А вот поскольку вы помните вопросы, как вы думаете, вы сегодня бы сильно иначе отвечали?
Да.
И есть ли вопрос, на который не изменились у вас ответы с тех пор?
Я бы совсем иначе отвечала, и мне кажется, что и внутреннее мое отношение, оно сейчас совсем другое — и к сути этих вопросов, и к тому, что самое главное, я понимаю теперь куда двигаться.
И куда?
Куда? Ну, мне очень хочется двигаться в сторону верности — в сторону верности Богу и в сторону верности тем людям, которые рядом со мной сейчас находятся и являют для меня такой пример христианской любви к другим.
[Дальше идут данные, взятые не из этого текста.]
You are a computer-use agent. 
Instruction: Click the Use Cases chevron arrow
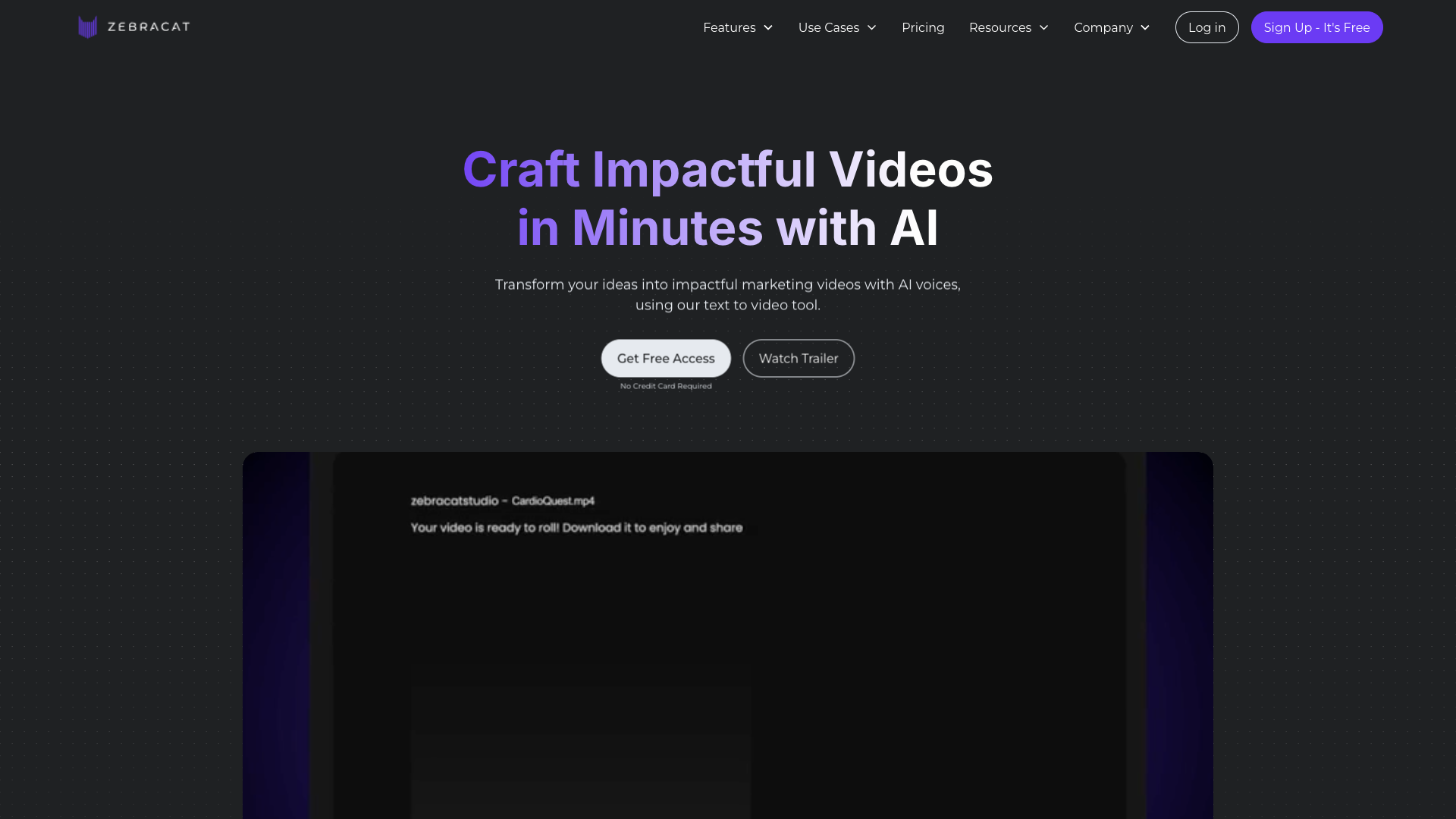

Мне хочется улавливать что-то главное в них и не предавать — не в смысле человеческом, что отворачиваешься и уходишь, а вот себя контролировать постоянно в том, что ты вот… то, что ты уловил, что ты пытаешься исполнить в себе, найти в себе и как-то реализовать.
А вот верность Богу — это что, это исполнение заповедей?
В глобальном, таком большом смысле — да. Но здесь мне сейчас сложнее исполнение заповедей в самых мелочах, ежедневное их исполнение, когда, действительно, ты каждую свою встречу можешь пытаться, пытаешься не забыть, встречаясь с человеком, что вот в нем Христос, пытаешься каждую сложную ситуацию как-то распределить так и понять, что в ней сейчас такого важного, чтобы мне не потерять вот этот ориентир, чтобы действовать в рамках того, что мне самой ценно, что мне важно и что я пытаюсь, чему я пытаюсь научиться. То есть каждая встреча — это, в обшем, такая тренировка меня самой.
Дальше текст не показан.